(Data records)
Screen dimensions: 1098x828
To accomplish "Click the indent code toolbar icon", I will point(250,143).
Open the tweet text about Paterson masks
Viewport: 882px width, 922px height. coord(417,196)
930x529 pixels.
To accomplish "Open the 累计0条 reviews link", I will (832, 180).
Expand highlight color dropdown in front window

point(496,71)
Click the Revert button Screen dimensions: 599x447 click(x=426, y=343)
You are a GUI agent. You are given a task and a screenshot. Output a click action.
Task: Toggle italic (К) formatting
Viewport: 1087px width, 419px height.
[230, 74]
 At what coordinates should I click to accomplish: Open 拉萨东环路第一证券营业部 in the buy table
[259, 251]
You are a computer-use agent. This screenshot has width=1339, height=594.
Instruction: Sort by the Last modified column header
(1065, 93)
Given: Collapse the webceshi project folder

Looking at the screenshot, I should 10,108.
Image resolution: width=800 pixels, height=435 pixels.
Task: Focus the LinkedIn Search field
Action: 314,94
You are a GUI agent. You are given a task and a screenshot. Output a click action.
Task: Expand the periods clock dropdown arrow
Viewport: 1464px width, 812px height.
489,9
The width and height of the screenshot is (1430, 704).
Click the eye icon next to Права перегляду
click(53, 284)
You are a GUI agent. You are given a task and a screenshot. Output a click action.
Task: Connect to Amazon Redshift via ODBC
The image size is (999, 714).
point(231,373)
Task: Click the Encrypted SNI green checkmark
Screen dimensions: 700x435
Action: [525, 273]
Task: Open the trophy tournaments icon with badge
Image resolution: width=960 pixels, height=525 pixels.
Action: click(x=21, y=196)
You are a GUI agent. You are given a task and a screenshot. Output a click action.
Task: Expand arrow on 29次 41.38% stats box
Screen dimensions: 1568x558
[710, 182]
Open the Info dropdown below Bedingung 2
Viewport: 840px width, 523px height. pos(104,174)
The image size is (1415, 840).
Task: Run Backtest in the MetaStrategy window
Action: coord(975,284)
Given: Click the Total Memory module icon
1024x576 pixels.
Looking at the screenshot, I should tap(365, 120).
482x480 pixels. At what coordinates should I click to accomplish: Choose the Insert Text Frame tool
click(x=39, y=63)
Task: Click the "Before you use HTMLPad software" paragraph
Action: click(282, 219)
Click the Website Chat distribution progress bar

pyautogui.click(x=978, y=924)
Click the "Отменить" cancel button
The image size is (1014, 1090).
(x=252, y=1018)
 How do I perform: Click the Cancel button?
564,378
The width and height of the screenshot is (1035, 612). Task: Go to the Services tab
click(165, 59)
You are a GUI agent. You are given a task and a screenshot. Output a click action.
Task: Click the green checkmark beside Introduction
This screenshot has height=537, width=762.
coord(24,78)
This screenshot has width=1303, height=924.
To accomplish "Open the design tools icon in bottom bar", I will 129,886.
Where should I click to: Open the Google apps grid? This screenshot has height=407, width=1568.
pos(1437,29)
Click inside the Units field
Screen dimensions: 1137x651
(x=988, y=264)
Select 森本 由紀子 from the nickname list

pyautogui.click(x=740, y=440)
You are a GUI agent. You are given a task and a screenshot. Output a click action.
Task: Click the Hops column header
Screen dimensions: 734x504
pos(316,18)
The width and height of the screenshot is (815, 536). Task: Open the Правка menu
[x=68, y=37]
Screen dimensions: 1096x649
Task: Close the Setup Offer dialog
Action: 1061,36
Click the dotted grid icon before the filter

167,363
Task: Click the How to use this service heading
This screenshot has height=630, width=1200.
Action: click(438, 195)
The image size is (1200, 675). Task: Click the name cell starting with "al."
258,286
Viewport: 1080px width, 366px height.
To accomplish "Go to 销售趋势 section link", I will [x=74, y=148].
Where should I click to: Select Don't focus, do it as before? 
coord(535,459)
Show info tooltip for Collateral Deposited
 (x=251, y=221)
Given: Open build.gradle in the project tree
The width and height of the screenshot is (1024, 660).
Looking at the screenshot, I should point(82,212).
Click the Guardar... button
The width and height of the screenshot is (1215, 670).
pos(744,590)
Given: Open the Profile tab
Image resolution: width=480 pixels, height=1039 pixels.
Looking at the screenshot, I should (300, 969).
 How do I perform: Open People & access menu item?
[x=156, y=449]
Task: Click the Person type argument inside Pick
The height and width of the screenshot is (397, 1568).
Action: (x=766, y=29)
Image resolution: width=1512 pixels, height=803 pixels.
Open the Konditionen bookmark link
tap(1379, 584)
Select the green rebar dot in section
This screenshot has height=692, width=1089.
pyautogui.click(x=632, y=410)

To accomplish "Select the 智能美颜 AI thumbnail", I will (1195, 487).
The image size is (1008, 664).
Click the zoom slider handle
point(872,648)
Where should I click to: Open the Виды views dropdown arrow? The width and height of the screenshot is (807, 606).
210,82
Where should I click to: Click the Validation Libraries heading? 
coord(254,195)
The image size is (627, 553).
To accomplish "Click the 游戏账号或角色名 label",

WHAT TO WORK ON.
Show every line from the entries above in which the word "checkmark" appears.

PROBLEM SOLUTION.
Task: Click the Encrypted SNI green checkmark
Task: Click the green checkmark beside Introduction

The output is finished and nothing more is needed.